» **Material shown**

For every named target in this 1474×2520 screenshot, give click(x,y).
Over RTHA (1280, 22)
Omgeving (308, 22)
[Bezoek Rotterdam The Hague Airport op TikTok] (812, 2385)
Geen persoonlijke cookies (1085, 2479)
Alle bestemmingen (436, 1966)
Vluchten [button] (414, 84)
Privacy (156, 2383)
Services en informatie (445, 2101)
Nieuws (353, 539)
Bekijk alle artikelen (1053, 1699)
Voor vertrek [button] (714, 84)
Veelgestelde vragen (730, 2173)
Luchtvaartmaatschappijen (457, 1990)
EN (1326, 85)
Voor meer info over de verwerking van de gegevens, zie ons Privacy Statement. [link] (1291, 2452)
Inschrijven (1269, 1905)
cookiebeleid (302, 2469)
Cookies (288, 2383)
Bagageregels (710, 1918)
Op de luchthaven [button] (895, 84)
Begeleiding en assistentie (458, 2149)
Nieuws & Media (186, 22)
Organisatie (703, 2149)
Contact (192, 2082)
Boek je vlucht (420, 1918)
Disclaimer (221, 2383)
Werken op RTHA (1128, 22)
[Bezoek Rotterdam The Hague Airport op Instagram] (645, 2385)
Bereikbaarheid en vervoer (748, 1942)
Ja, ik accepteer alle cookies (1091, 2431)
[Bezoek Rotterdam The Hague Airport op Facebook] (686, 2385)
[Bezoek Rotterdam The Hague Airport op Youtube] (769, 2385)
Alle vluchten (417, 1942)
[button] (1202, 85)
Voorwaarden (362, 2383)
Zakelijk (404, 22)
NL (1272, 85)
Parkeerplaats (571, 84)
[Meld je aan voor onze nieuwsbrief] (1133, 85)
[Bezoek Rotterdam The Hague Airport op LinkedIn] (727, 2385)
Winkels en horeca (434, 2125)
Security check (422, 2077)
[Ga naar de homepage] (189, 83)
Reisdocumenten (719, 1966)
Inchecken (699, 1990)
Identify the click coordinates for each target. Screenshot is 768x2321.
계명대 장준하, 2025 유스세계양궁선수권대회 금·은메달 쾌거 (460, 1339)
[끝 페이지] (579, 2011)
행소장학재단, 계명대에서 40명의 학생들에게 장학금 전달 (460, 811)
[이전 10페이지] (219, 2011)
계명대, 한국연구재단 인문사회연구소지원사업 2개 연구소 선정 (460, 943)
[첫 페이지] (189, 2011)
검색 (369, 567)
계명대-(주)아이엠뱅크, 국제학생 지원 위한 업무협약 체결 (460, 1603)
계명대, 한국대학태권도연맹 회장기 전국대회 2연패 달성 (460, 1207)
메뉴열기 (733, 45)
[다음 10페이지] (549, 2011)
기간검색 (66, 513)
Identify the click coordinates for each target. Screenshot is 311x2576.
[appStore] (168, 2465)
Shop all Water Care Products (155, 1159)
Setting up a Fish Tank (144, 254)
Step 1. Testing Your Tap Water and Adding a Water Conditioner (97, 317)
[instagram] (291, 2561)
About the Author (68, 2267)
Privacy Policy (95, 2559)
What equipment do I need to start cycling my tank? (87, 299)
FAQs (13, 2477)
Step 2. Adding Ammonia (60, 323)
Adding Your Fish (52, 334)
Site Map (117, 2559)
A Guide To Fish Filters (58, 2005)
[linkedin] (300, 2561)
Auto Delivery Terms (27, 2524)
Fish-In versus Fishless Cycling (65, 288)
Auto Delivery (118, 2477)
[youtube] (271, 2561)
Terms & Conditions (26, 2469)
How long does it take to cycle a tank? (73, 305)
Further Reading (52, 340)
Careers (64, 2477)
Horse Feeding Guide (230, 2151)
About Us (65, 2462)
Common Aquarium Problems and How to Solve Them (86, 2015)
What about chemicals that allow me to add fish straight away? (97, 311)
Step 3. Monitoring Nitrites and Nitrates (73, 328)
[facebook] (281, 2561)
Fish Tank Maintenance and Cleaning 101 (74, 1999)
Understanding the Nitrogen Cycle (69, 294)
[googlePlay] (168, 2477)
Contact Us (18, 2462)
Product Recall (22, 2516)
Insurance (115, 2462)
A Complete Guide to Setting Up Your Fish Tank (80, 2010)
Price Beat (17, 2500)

» **Assignment**
Whenever the string "Bezoek" occurs in a line of the entries above, copy that line.

» **Exercise response**
[Bezoek Rotterdam The Hague Airport op TikTok] (812, 2385)
[Bezoek Rotterdam The Hague Airport op Instagram] (645, 2385)
[Bezoek Rotterdam The Hague Airport op Facebook] (686, 2385)
[Bezoek Rotterdam The Hague Airport op Youtube] (769, 2385)
[Bezoek Rotterdam The Hague Airport op LinkedIn] (727, 2385)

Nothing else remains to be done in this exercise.